▸ Entries provided:
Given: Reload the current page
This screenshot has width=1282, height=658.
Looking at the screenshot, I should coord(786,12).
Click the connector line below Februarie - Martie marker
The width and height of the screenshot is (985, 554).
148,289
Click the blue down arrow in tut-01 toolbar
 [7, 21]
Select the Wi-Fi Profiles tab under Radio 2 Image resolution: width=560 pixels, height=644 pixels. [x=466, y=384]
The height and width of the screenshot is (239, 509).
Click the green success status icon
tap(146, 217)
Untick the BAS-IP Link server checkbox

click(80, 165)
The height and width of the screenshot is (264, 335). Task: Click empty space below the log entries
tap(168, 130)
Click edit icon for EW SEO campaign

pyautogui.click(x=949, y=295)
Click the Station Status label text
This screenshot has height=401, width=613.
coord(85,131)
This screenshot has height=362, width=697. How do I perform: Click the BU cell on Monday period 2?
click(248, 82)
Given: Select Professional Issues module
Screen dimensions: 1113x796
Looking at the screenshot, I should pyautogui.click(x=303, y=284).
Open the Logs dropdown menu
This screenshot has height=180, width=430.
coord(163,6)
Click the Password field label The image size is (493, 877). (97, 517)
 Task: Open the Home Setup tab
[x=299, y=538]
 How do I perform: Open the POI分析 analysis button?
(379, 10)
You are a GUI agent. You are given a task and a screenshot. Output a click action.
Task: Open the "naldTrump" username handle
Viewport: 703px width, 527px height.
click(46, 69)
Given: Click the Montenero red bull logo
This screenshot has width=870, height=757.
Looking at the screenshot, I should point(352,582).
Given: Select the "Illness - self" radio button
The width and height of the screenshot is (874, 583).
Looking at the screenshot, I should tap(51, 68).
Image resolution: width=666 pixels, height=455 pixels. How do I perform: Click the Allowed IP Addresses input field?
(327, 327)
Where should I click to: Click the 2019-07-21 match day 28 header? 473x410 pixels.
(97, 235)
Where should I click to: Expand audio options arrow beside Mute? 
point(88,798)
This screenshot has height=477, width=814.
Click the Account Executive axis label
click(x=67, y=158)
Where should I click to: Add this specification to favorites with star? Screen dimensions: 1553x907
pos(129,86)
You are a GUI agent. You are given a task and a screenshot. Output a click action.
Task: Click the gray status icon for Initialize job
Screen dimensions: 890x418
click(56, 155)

▸ Work task: What you return should be only the lines from the line containing "Image resolution: width=666" through the end of the material above, reproduced exactly, first and last included.

▸ Expected output:
Image resolution: width=666 pixels, height=455 pixels. How do I perform: Click the Allowed IP Addresses input field?
(327, 327)
Where should I click to: Click the 2019-07-21 match day 28 header? 473x410 pixels.
(97, 235)
Where should I click to: Expand audio options arrow beside Mute? 
point(88,798)
This screenshot has height=477, width=814.
Click the Account Executive axis label
click(x=67, y=158)
Where should I click to: Add this specification to favorites with star? Screen dimensions: 1553x907
pos(129,86)
You are a GUI agent. You are given a task and a screenshot. Output a click action.
Task: Click the gray status icon for Initialize job
Screen dimensions: 890x418
click(56, 155)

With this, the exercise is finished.